The Irish hand: scribes and their manuscripts from the earliest times

TIMOTHY O’NEILL
Cork University Press
€39

Irish Hand

This book is a celebration of a core element in any culture whose memory has been committed to writing: its script. Writing in its origins may be the medium and servant of a culture and memory but becomes through its transmission the expression and articulation of a society’s culture and self-understanding; to understand the Irish, therefore, we can invite someone to study Irish literature. This raised the question as to whether we can go further and ask whether the material forms of the writings—the scripts used, the layout on the page, the books produced—are cultural vectors, expressions of the culture in which they were valued, transmitted and considered as beautiful objects. This question may be answered for us—and, indeed, for most people since the invention of movable type in the later fifteenth century—as indicating little more than how well stocked a printer was with fonts and the wealth of the market for a particular book (though it is actually far more complex than that), but in the period before printing, when every book-object was a deliberate and individual copy of an existing book, those choices were as much an expression of the culture’s view of a book’s contents as a set of glosses added to its text or a commentary composed upon it. In the case of the medieval book, the medium—in this case the scripts and the book’s form—was the message. This book, by one of the few who today practise the arts of the scribe, invites us to focus on this aspect of transmitted culture, to observe its continuities from the sixth and seventh centuries until today, and to enjoy it for its manifold demonstrations of skill and beauty. It begins with the earliest dated Irish manuscript—the ‘Cathach’ (RIA 12 R 33), whose scribe was quite possibly St Columba of Iona (d. 597)—and it ends with three small masterpieces of calligraphy produced between 2004 and 2014 (one of them by O’Neill himself). This is an art form that has deep roots in Irish memory and which, despite the move from pen and paper to the digital environment, seems to have a secure place within that culture.

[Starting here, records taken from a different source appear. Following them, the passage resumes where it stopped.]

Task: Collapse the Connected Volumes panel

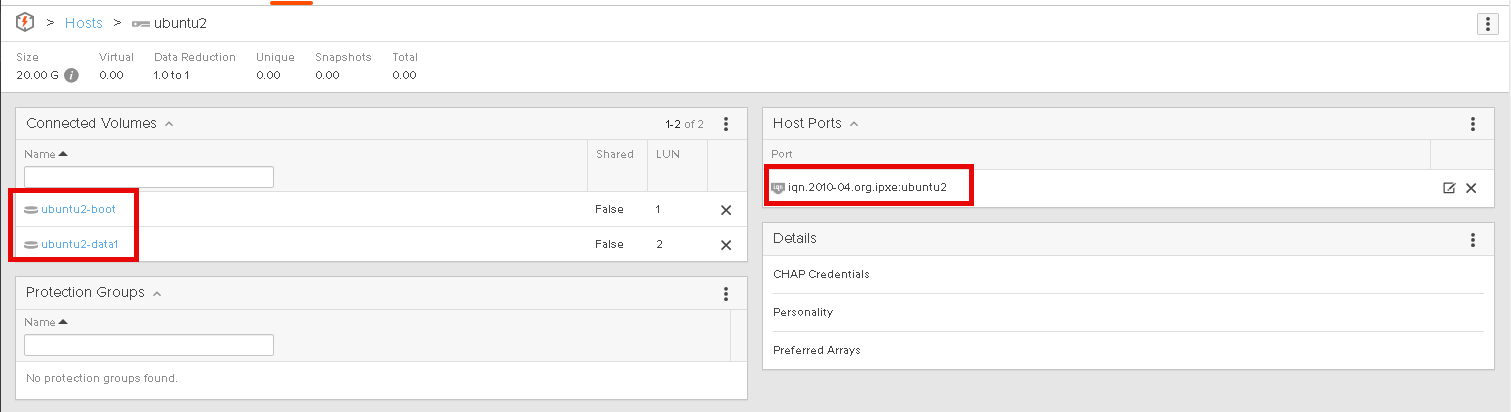Action: (169, 124)
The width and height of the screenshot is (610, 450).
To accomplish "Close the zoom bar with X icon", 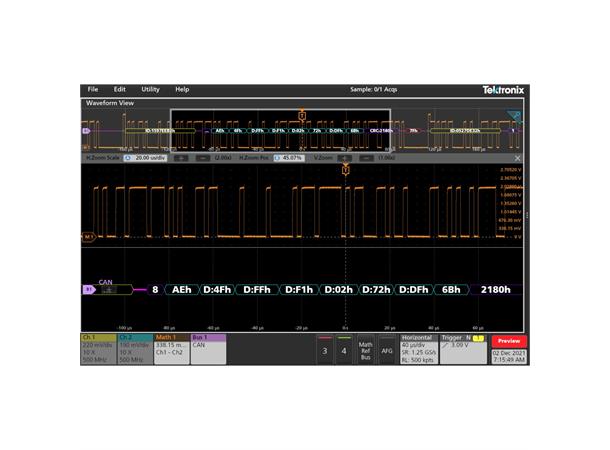I will (x=517, y=158).
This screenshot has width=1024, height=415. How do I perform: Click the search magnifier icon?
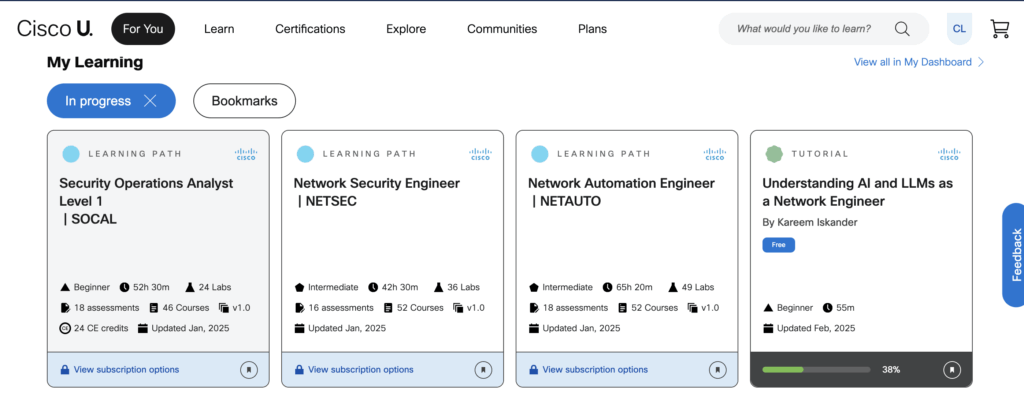point(902,29)
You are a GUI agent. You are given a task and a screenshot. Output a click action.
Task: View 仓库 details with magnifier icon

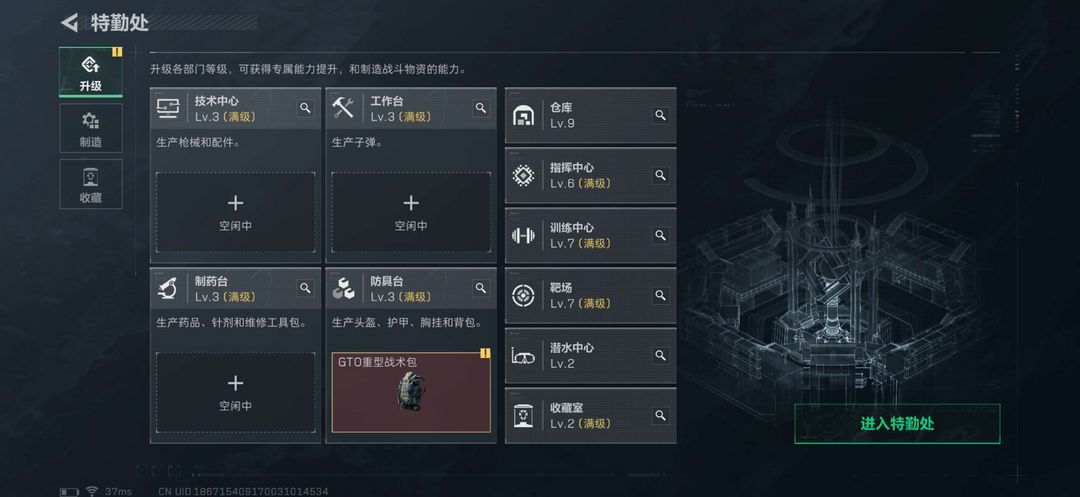pos(661,116)
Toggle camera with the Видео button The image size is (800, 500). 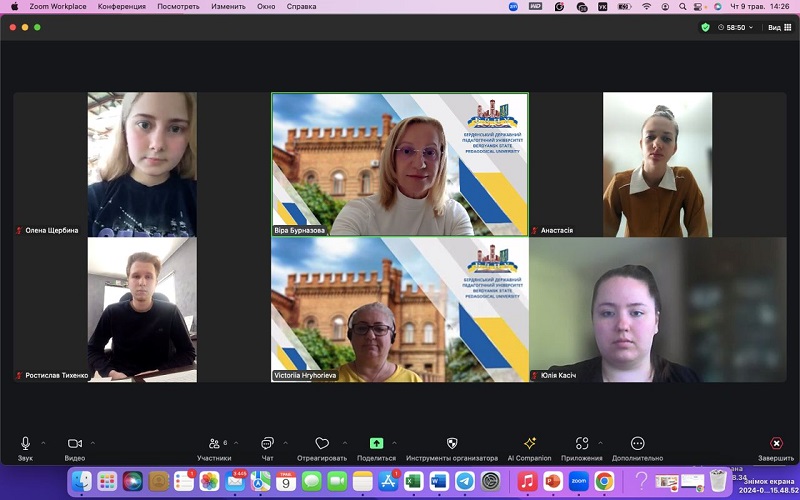[x=74, y=443]
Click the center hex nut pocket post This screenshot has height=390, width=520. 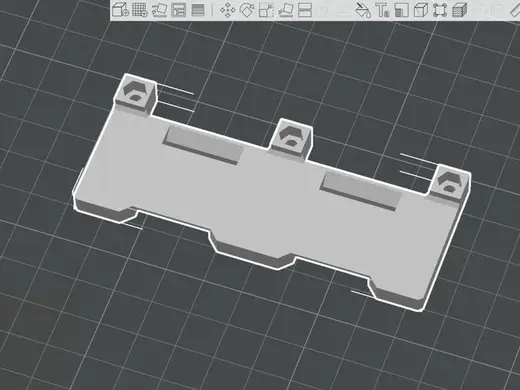tap(291, 138)
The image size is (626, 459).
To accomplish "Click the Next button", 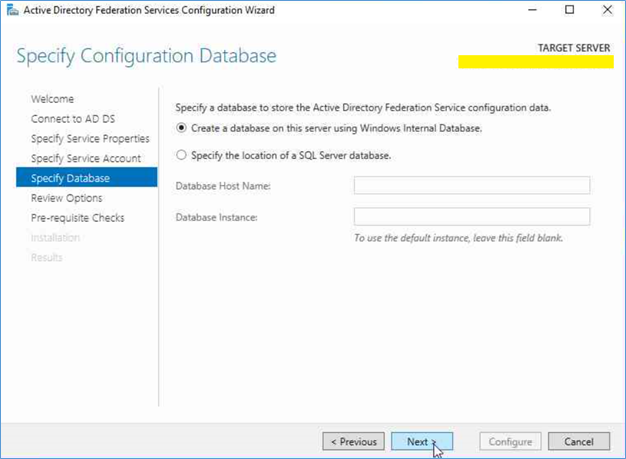I will pos(422,441).
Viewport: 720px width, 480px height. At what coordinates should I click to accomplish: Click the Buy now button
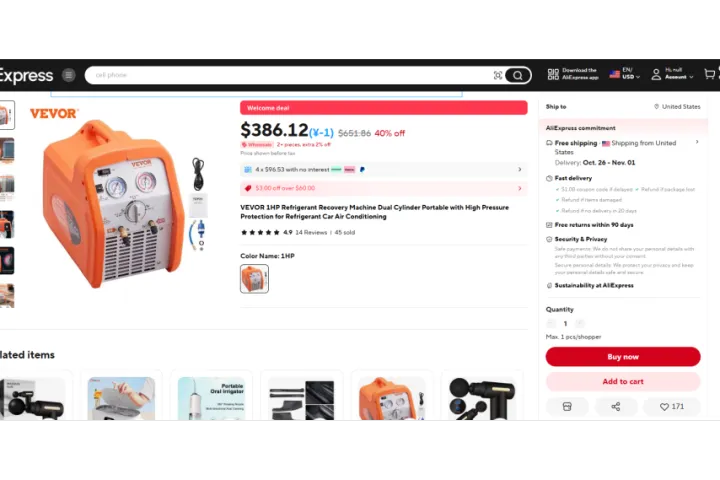(623, 357)
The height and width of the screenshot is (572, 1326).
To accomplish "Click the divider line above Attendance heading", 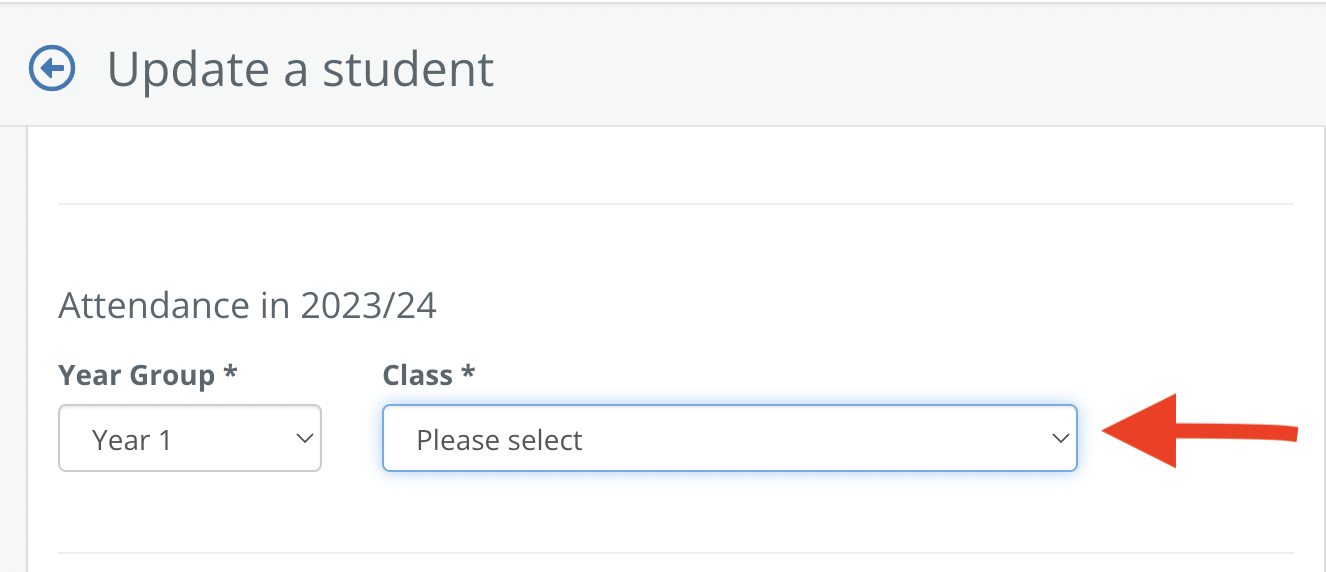I will click(x=676, y=204).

So how does Tim O’Neill set about this task of celebration? He begins by giving an introduction to the world of manuscripts: how books were made, stored and used in the time before printing. We are then treated to 31 introductions to ‘the great books of Ireland’, ranging, inevitably, from the Book of Kells to important codices that are known only to a handful of specialists (e.g. RIA 23 P 10, known as the ‘Book of the O’Lees’, a work of medicine from the fifteenth century). Each essay explains the book’s contents, what we know of its origins and its transmission history, and is accompanied by a full-page colour image of a leaf of the manuscript. The inspiration for this section of the book was a series of Thomas Davis Lectures many decades ago when a variety of authors each introduced one of ‘the great books of Ireland’, but the benefit of this reworking of the theme is that, being the work of one author, we have a sense of the unity of the tradition. These are not 31 disparate items but a representative sample of the extant manuscripts produced in Ireland; and these, in turn, are but the fraction that has survived the ravages of time. O’Neill’s essays are a tribute to the vibrancy and diversity of the too-easily-forgotten Irish intellectual tradition. O’Neill’s book then shifts gear and the second part is a description of 52 items of script taken from a period of roughly 1,200 years. Here he focuses on the work of the scribe, how each interprets the inherited script, and the characteristics that make each (usually anonymous) scribe distinct. We are given a small section in colour, a transcription and translation, and notes on the script by O’Neill.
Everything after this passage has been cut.